No one comments on the fruit images? The thing about skin is that a lot of times we want to see it smooth and uniform, so maybe dslr's help?
I agree with at least half of that.
"good skin tone" is a combination of many technical factors. Rolloff, color accuracy/placement, color uniformity, and tonal transitions are all very important in the final look of skin.
These factors were played with in the chemistry of portrait-oriented films for decades and are played with no in a combination of sensor (CFA, IR filter, and inherent spectral response), profiles, demosaicing algorithms, and software tools/sliders.
The rolloff into highlights is very important as, regardless of lighting, many people find skintone more pleasing if the shoulder of reds in the skintone range are more gradual. This is a large component in the Leaf Portrait profiles, which I've found nigh impossible to recreate with any other camera using any profiling software (the color engineers at Leaf are clearly
lightyears ahead of my novice level of color profiling and profile manipulation).
The color, and consistency of color is another factor. What the ideal skin color is for any given model/shot and how aggressively surrounding colors are moved toward that color are personal choices and a matter of personal/cultural/business aesthetics. It helps if the underlying system is capable of seeing the difference in a large variety of subtle colors so that if/when you want to smooth those colors out it can do so with better smoothness (color range feathering) and with less artifacts (e.g. cross over colors in shadows or bands of poor color in shadows). Both Phase One and Leaf provide a variety of very well made portrait profiles that provide for a certain amount of this color uniformity in skintones (reducing the difference between good skin and a blemish or path of overly-olive or overly-magenta skin) but importantly Capture One provides a tool in the Color Editor which (while not very intuitive) provides for a very nuanced control over this effect (usually you'd do this for a few images to your own tastes/needs and then save presets or ICC profiles which you would then use during/after shoots).
The tonal gradations also matter a LOT especially as the contrast of the light goes up. For instance a lower quality imaging chain may produce a "hard break" in skintone transitions from highlight to shadow. Software is part of that chain and in my (biased) opinion Capture One does by far the best job of making the best of those transitions for any given camera system. If the transitions are abrupt, fall on a visible line rather than along dithered and stochastic area, show color non-linearity (e.g. a shift from red to green in the shadows) then the overall effect of the skintone will be greatly harmed.

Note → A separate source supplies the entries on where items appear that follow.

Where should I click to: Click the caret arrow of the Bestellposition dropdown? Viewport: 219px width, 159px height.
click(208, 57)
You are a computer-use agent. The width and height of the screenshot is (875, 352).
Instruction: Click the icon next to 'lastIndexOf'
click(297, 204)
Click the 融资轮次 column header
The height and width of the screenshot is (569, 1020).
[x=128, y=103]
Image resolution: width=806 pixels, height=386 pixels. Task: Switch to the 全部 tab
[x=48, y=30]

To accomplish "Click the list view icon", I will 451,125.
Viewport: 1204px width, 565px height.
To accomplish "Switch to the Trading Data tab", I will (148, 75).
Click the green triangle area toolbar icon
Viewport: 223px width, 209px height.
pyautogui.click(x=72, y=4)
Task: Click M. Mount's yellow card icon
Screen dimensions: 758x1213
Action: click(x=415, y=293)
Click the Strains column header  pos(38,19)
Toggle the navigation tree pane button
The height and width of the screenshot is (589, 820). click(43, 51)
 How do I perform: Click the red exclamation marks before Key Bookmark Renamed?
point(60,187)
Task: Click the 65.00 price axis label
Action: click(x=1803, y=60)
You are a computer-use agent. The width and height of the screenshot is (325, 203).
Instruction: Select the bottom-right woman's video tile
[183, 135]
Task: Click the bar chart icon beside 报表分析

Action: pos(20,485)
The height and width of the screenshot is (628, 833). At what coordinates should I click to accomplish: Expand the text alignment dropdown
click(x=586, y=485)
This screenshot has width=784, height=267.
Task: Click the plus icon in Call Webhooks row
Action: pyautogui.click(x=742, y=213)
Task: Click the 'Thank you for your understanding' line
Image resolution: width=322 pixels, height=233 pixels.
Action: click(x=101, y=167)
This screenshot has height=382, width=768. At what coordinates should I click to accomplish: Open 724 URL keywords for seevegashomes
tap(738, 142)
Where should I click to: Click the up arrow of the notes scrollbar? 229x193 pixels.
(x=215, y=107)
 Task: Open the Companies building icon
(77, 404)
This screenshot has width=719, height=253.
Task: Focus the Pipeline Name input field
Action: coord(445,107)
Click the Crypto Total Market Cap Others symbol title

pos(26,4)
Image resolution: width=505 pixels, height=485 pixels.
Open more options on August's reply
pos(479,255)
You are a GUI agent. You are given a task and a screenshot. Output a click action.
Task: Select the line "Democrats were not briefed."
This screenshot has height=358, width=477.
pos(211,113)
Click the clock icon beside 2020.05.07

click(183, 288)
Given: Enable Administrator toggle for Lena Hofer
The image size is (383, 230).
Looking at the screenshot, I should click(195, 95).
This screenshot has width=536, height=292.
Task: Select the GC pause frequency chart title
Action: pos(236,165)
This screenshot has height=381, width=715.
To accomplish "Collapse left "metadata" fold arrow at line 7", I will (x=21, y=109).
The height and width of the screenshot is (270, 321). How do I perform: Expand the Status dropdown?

None of these factors can be effectively discussed in isolation, nor can software be discounted as each software package handles all of the above a little differently (in the case of Leaf Portrait Profiles in Capture One - a LOT differently). The skintone of an imaging system (lens+camera+lighting+software) is a complex thing and a good deal of it is subjective. But the inherent complexity is one reason to use a system that produces the results you find most pleasing with the least post-processing or tweaking - otherwise you'll be fighting to isolate and control the many underlying variables rather than simply enjoying good skintone.
And all the more reason you should test a camera system you plan on buying into in situations and manners which are relevant to your actual intended usage.
edit: I didn't even mention lens, but yes that absolutely matters too. The way detail is rendered (high frequency), transitions are rendered (low frequency), bokeh (out of focus areas), and color rendition are all influenced by the lens and any filters used in front of it.